Nicolas Hulot,
Ministère de la transition écologique et solidaire •
11 juin 2019Les États parties, dont la France, à la Convention du 16 novembre 1972 concernant la protection du patrimoine mondial culturel et naturel, se sont engagés auprès de l'UNESCO à préserver l'authenticité et l'intégrité des biens inscrits sur la Liste du patrimoine mondial. La préservation d'un bien est fondée sur sa valeur universelle exceptionnelle, pour laquelle le bien est inscrit sur la Liste du patrimoine mondial. La France compte aujourd'hui 44 biens inscrits au patrimoine mondial : 39 biens culturels, 4 biens naturels et 1 bien mixte. L'implantation d'éoliennes n'est, par principe, ni compatible, ni incompatible, avec l'inscription d'un bien sur la Liste du patrimoine mondial. La compatibilité ou l'incompatibilité de la préservation de la valeur universelle exceptionnelle d'un bien avec un projet de grand équipement doit être démontrée. Plusieurs outils d'appréciation de l'impact de projets éoliens sur un bien inscrit sur la liste du patrimone mondial ont été développés sous l'impulsion du ministère en charge de l'environnement : en premier lieu, des études d'impact au cas par cas des projets éoliens terrestres, au regard de la valeur universelle exceptionnelle du bien : il s'agit de développer, dans le cadre réglementaire des études d'impact des projets de travaux, d'ouvrages et d'aménagements prévues par le code de l'environnement, une partie spécifique traitant des effets du projet sur le patrimoine mondial, permettant d'évaluer précisément si le projet va porter atteinte, ou non, à la valeur universelle exceptionnelle du bien ; en second lieu, pour les biens qui ont une valeur universelle exceptionnelle potentiellement sensible à l'impact paysager des éoliennes, la définition d'une aire d'influence paysagère autour du bien, destinée à territorialiser la sensibilité paysagère depuis et vers le bien.
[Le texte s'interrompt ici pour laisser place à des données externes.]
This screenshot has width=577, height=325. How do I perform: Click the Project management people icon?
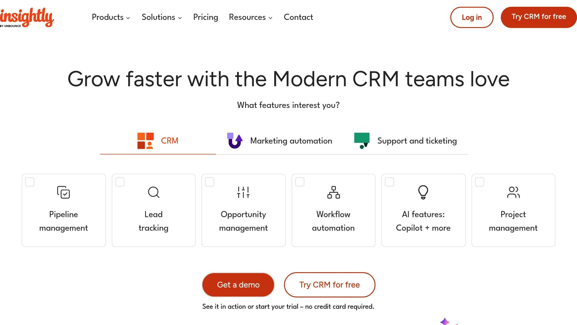pyautogui.click(x=513, y=192)
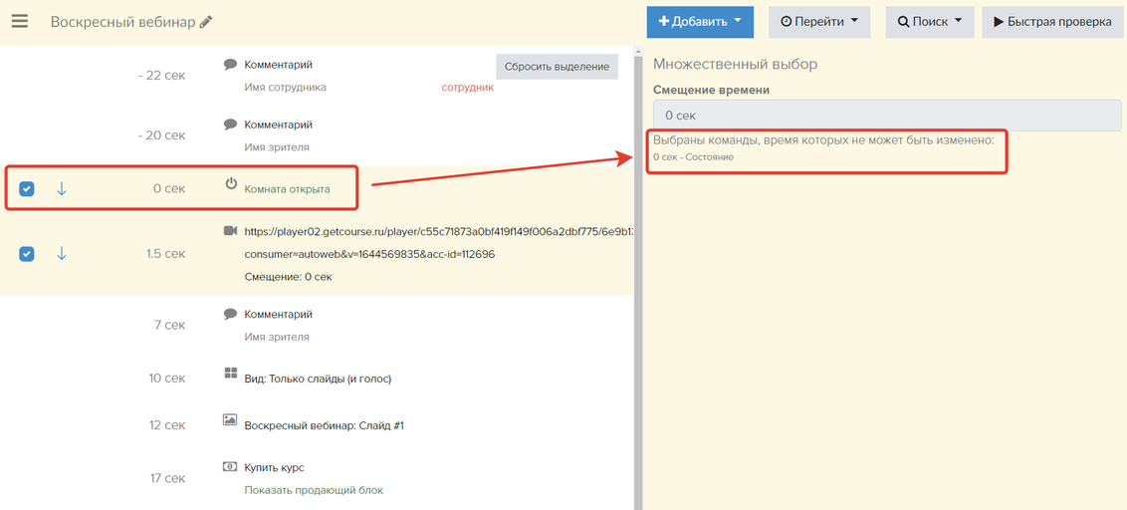Open the hamburger menu
The width and height of the screenshot is (1127, 510).
[x=20, y=22]
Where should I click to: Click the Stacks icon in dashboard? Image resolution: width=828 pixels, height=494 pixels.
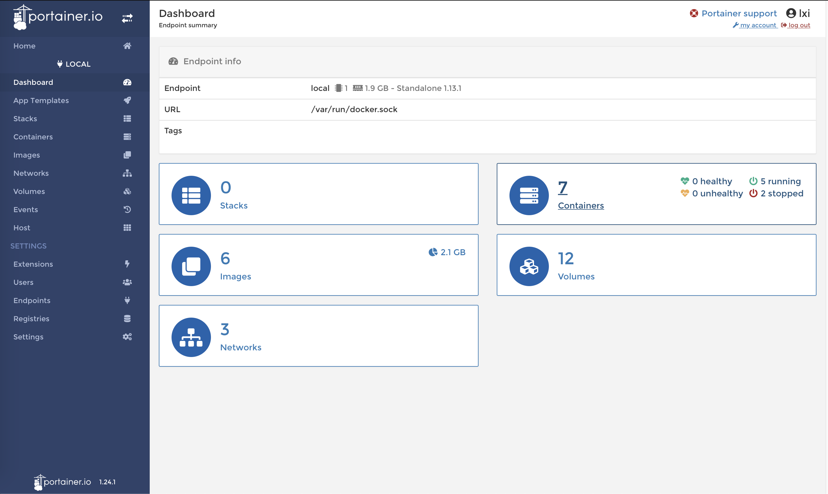coord(191,195)
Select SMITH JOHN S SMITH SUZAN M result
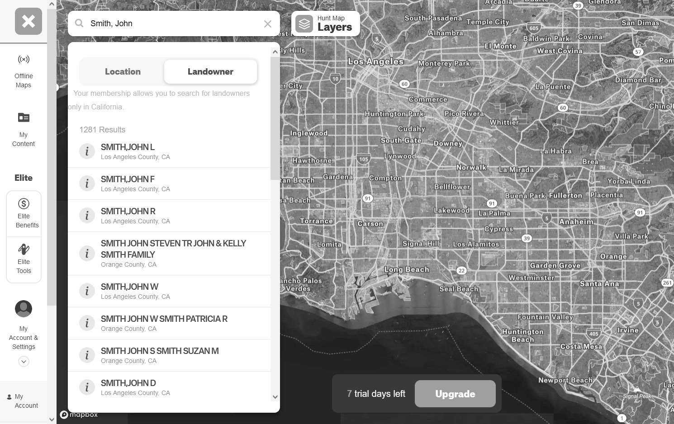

Cette aire peut se traduire par des zones de vigilance renforcée vis-à-vis du développement de l'éolien ou par des zones d'exclusion de l'éolien. L' étude paysagère doit veiller à l'insertion du projet dans son environnement, depuis l'échelle du grand paysage jusqu'aux abords immédiats des aménagements (chemins d'accès…). L'implantation des éoliennes est analysée de manière détaillée (covisibilités avec le patrimoine protégé dont les biens UNESCO, perception depuis les hameaux proches, perceptions depuis les axes de circulation, lisibilité avec les autres parcs éoliens) afin de définir un projet paysager en cohérence avec le territoire.